Glut (Verbrennung)
Glut oder Glimmen bezeichnet das Reaktions- oder Temperaturgebiet eines festen Stoffes mit sichtbarer Wärmestrahlung. Sie ist im Gegensatz zum Feuer eine weniger heftig verlaufende Oxidation ohne Flammenbildung und entsteht häufig bei der Verbrennung eines größtenteils aus Kohlenstoff oder Metallen (Stoffe der Brandklasse A und D) bestehenden Brennstoffs ohne sichtbare Flammenbildung, jedoch unter Abgabe von Licht mit einem hohen Infrarotanteil. Kohle verbrennt üblicherweise in dieser Form, auch bei der Verbrennung von Holz bildet sich meist Glut. Diese Stoffe können auch in Form von Stäuben brennen (Staubbrand). Glut tritt auf, wenn keine gasförmigen Stoffe, die eine Flammbildung ermöglichen würden, aus dem Brennstoff entweichen. Bei der Verbrennung von organischen Stoffen wie Holz tritt sie also auf, wenn dieses entgast ist.

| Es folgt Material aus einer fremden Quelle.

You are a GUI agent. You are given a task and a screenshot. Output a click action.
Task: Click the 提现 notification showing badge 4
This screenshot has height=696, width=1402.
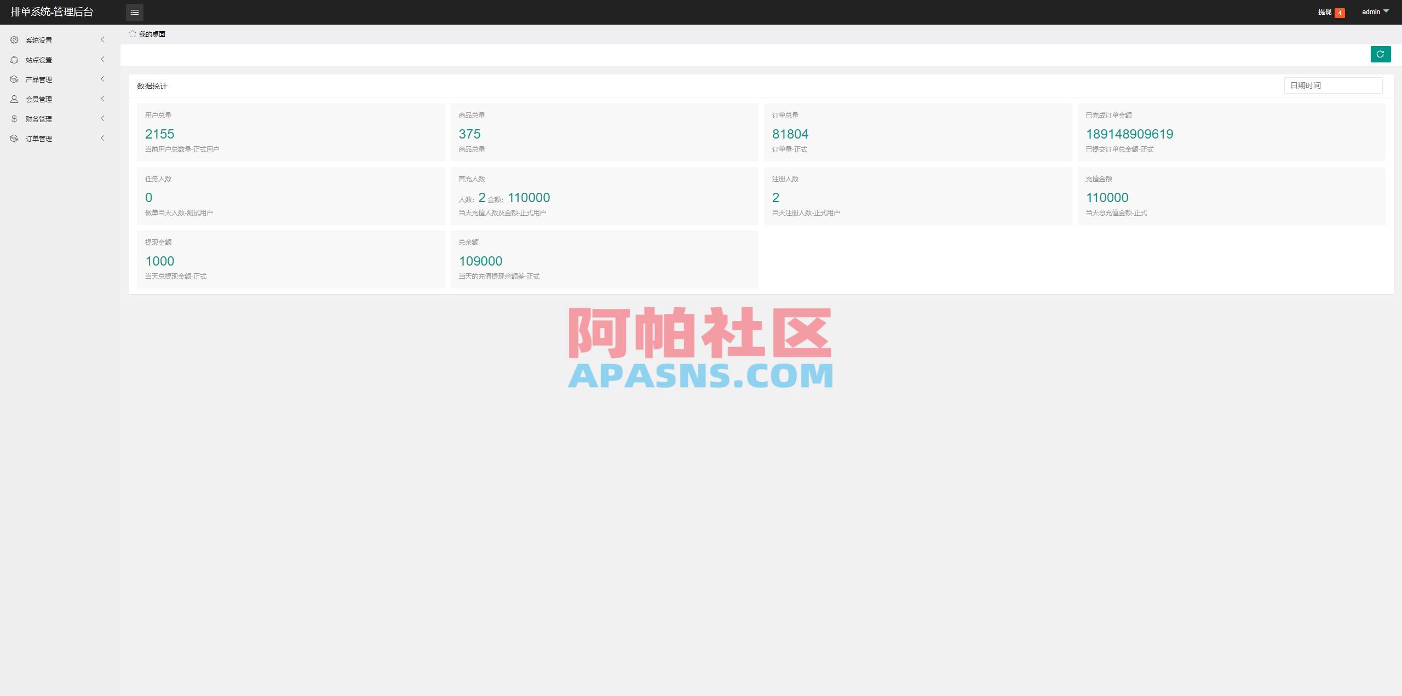point(1326,11)
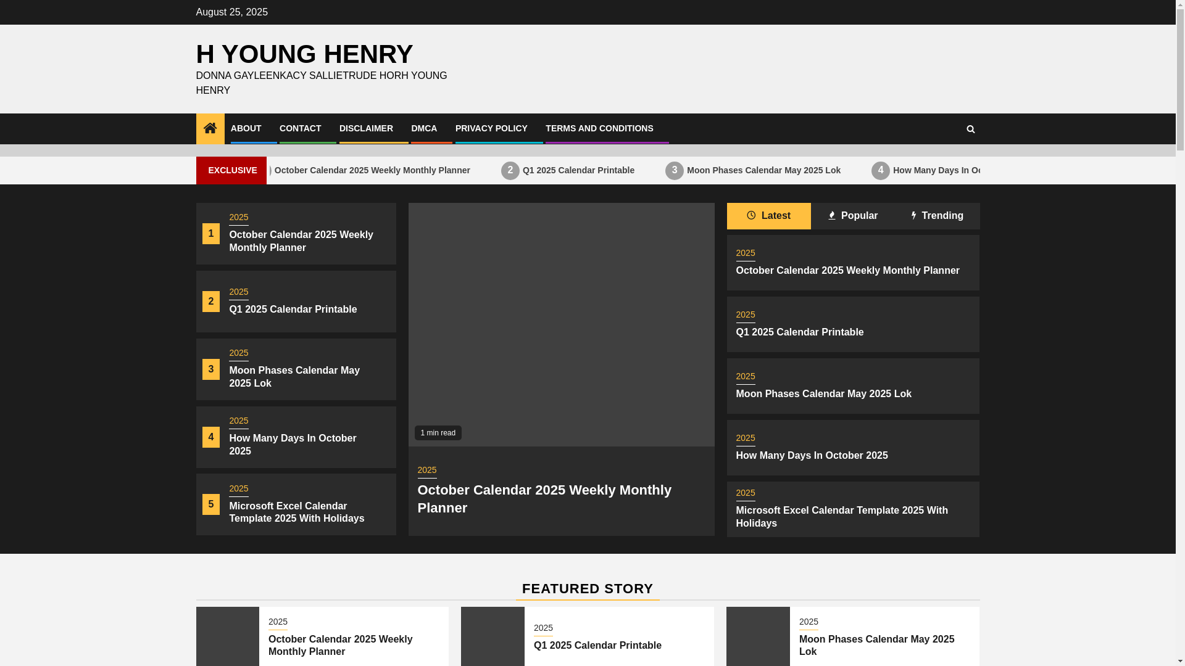1185x666 pixels.
Task: Open How Many Days In October 2025 in Latest list
Action: point(812,455)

Von Glut kann eine erhebliche Brandgefahr ausgehen, da sie den Verbrennungsprozess und die damit einhergehende kontinuierliche Wärmeabgabe lange aufrechterhält. Bei Groß- und Waldbränden wird deshalb oft noch für mehrere Tage eine Brandwache abgestellt, die ein Wiederaufflammen von Glutnestern verhindern soll.
Eine nützliche Rolle spielt Glut hingegen beim Grillen oder bei Lagerfeuern, da die fehlende offene Flamme beispielsweise ein oberflächliches Verbrennen des Grillguts verhindert. Durch die Infrarotstrahlung erzeugen glühende Kohlen auch in beträchtlicher Entfernung noch eine angenehme Wärme.